空を覆った規格外の大きさの生物を、端から光が呑み込んでいく。光がウィルスのように真っ白な肉塊を貪り――喰らう。
――――――!
ギルトは啼く暇さえ与えられなかった。闇夜を裂いた光は、瞬く間に大空に居座る悪夢を吹き飛ばしたのだ。たったの一撃で、空を焼き払ったのだ。
冗談のような光景は、あまりに超常的であったがために人の目を光で覆い隠し、目視することすら赦さぬ神の所業であった。

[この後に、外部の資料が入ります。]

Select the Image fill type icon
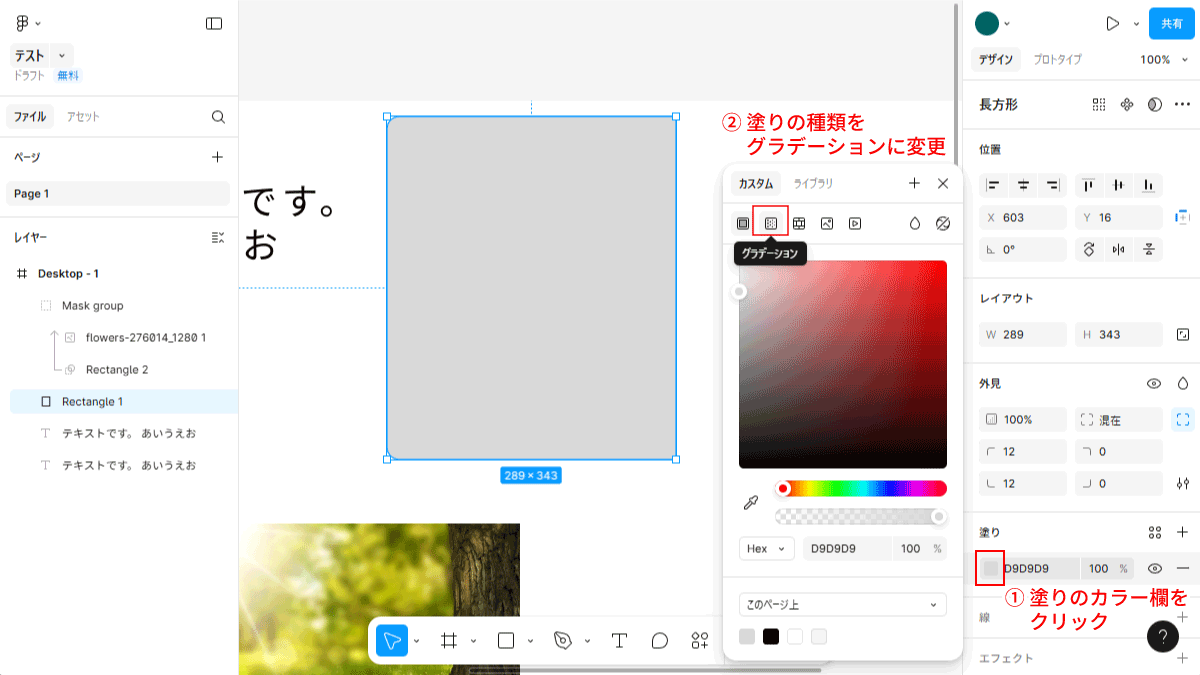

突然の光にマニュピレーターで光学センサを抑えるという〈GA〉ならではの人間くさい動作で呻きながら、千歳は〈防人〉に背後を振り向かせる。光が撃ち出されてきた場所、神国基地を見た。倍率を最大まで引き上げられた〈防人〉の光学センサが、数キロ離れた基地の異物を発見した。
「あれは……手?」
距離が離れているせいで目測が曖昧だが、鋼鉄の腕が神国基地の地面から生えていた。ただ、そのサイズはよくわからない。周囲の建造物と比較してみようとして、目を疑った。まるで騙し絵を見ているようであった。だって、見たものをそのまま信じるなら、その腕はあまりにも大きすぎる。最初に戦っていたギルトなど、指先で押しつぶせてしまうような大きさだということになるのだ。それは、あまりにもおかしな話だった。
コクピットハッチを開いて、千歳は膝の上に那殊と裂夜のふたりを乗せたまま、天を仰いだ。
「いったい、なにがあったのだか」
疲労と、再び訪れた美しい夜空に溜息をつく。落下してくる肉塊すら残さず、大空にあったギルトは、それこそ夢から覚めるようにこの世から消し去られた。